Posted Tuesday, July 26, 2011, at 3:47 PM
We're not the only English-speaking country with a representative government that's high on austerity policy right now. The U.K.'s just gotten its 2nd quarter growth reports after nearly a year of a Conservative/Liberal coalition, cuts, and tax hikes. How's it going?
A slowdown in Britain's growth in the second quarter means that the economy is weaker than thought and has no chance of meeting its official growth target this year.
The eagerly awaited preliminary GDP estimate for April to June showed the economy growing by 0.2%, rather than contracting. Although this was better than some of the gloomier forecasts, it is still slower than the 0.5% growth seen in the first quarter, which came after a 0.5% decline in the fourth quarter of last year.
Well, at least this is mostly the fault of tax cuts, which we're not trying here.
The fact that the contraction has come before the economy has begun to feel the impact of the VAT rise or the start of the spending cuts, due to bite from April, has also worried ministers.
Well, at least their realistic long-term cuts are assuaging the markets. Right?

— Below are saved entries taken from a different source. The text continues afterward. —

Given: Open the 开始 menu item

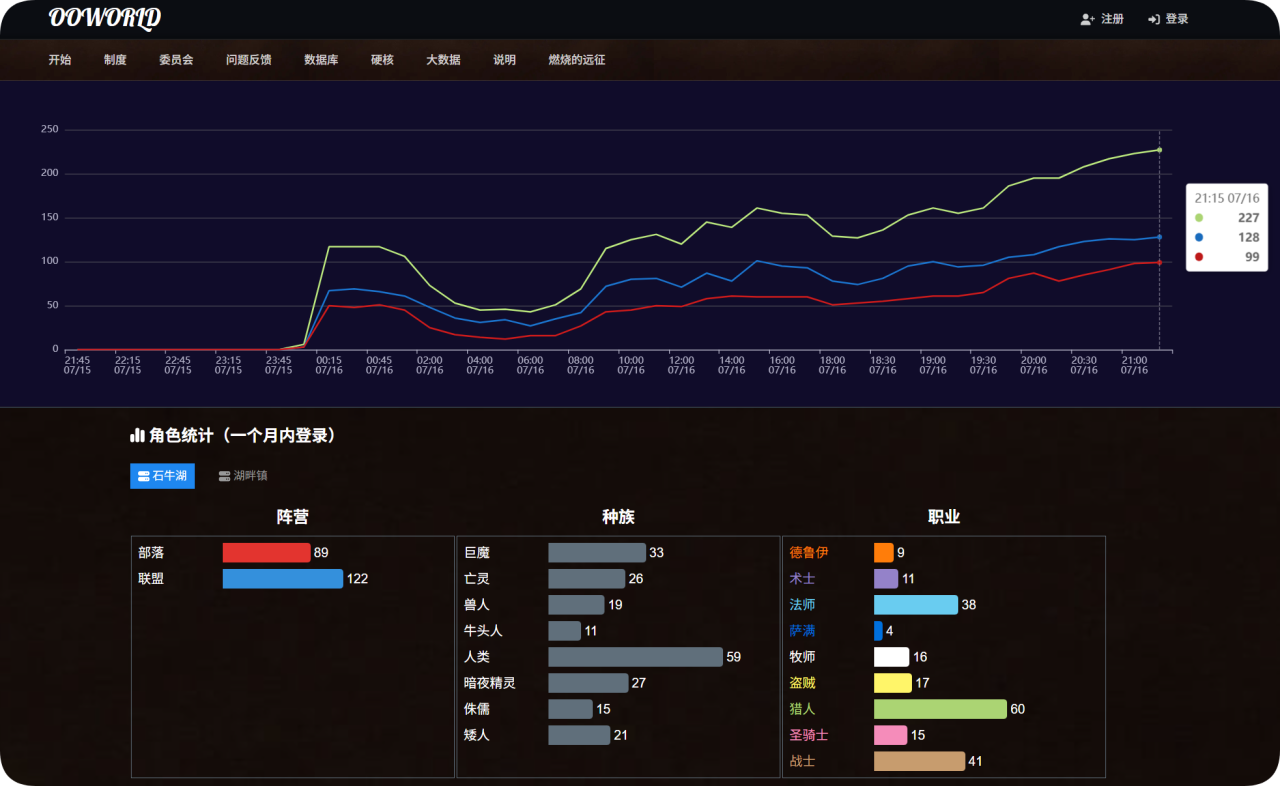Looking at the screenshot, I should click(x=60, y=60).
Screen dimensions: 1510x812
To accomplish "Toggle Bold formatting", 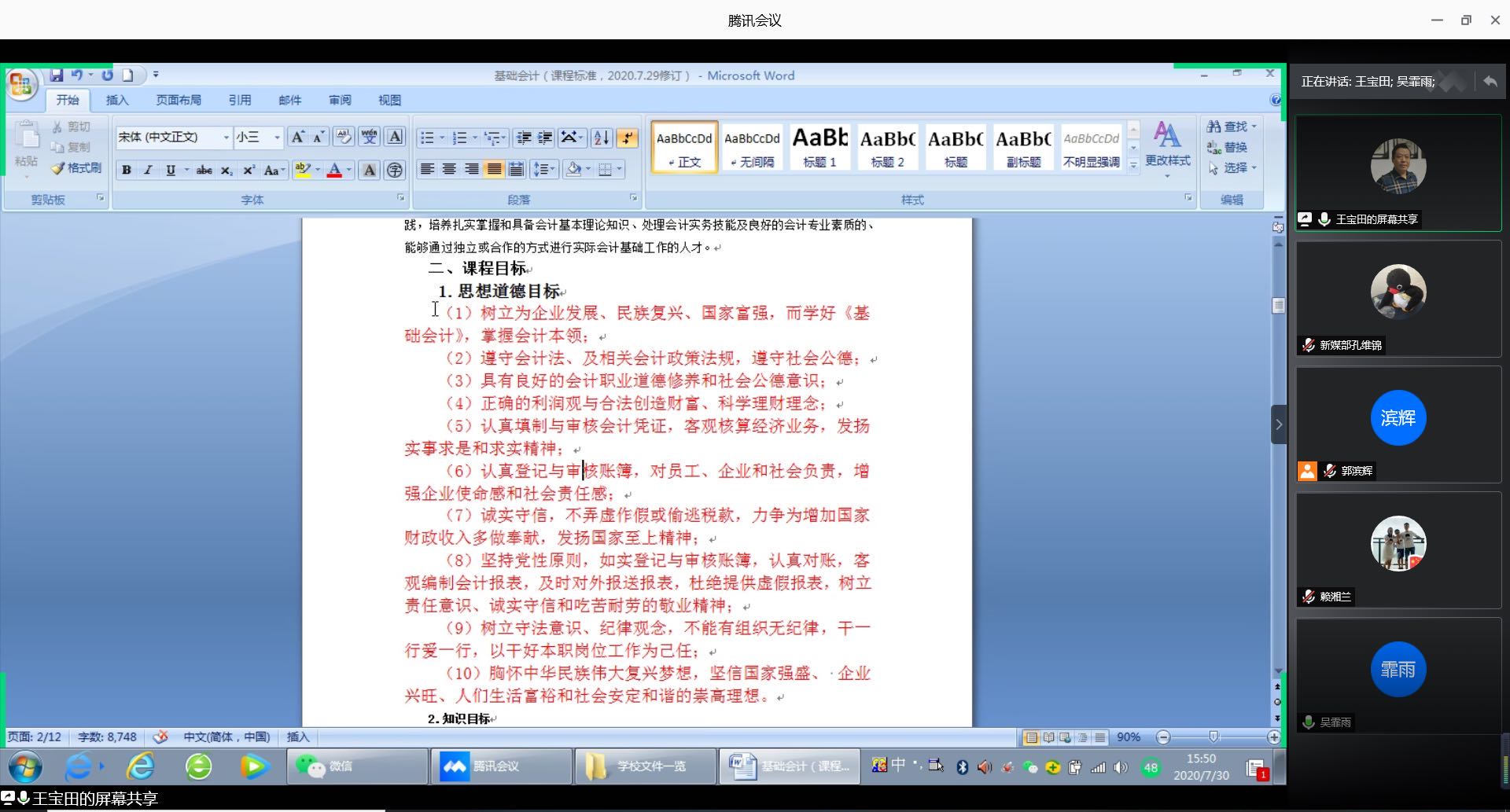I will [x=126, y=170].
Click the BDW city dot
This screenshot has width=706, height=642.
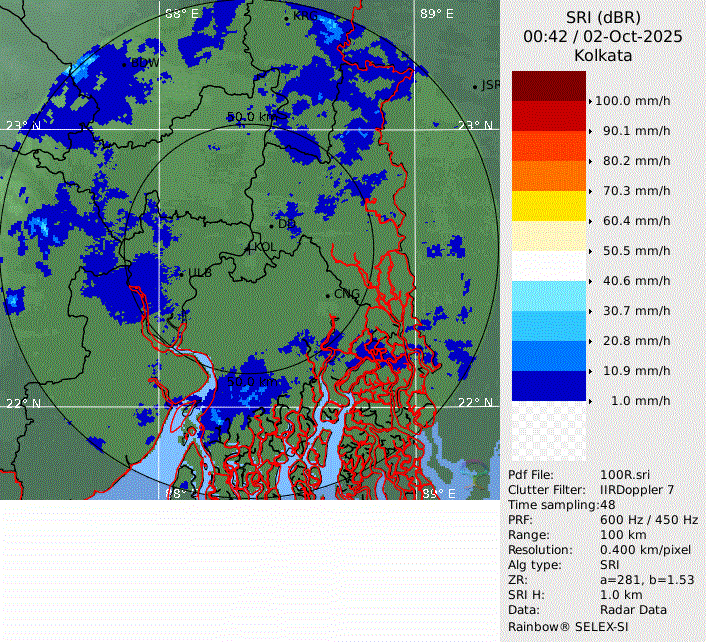(126, 64)
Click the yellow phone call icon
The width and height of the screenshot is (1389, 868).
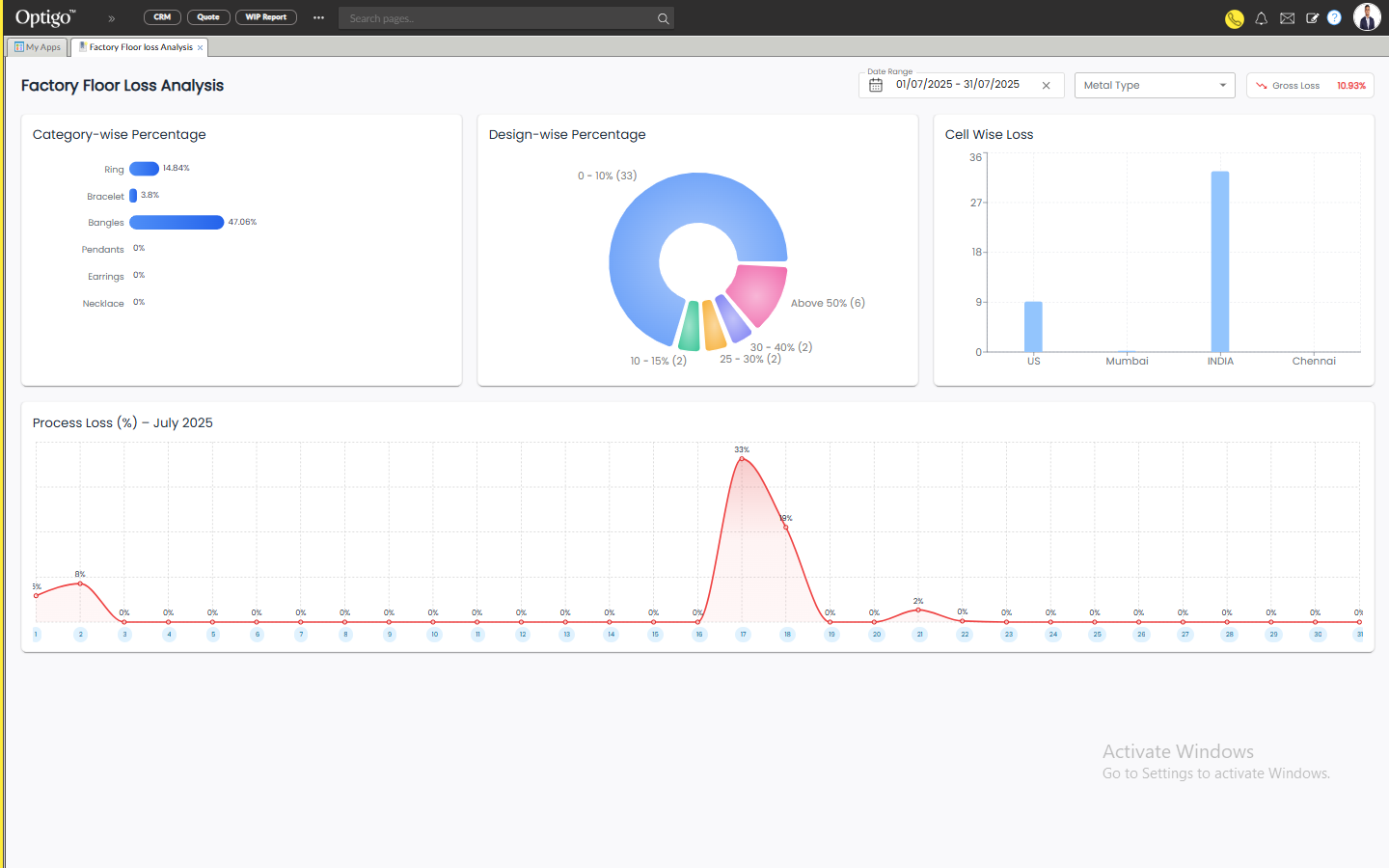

The weak growth is fuelling fears that Britain could lose its AAA credit rating unless the economy picks up sharply in the third quarter.
Britain has a litttle more mobility and freedom to enforce austerity than the United States does. The Tories, barring a flight of the Liberals from the coalition, can stay in power until 2015, by which time a Britain with less debt can, theoretically, be in a boom. American politicians have 16 months before they face voters again.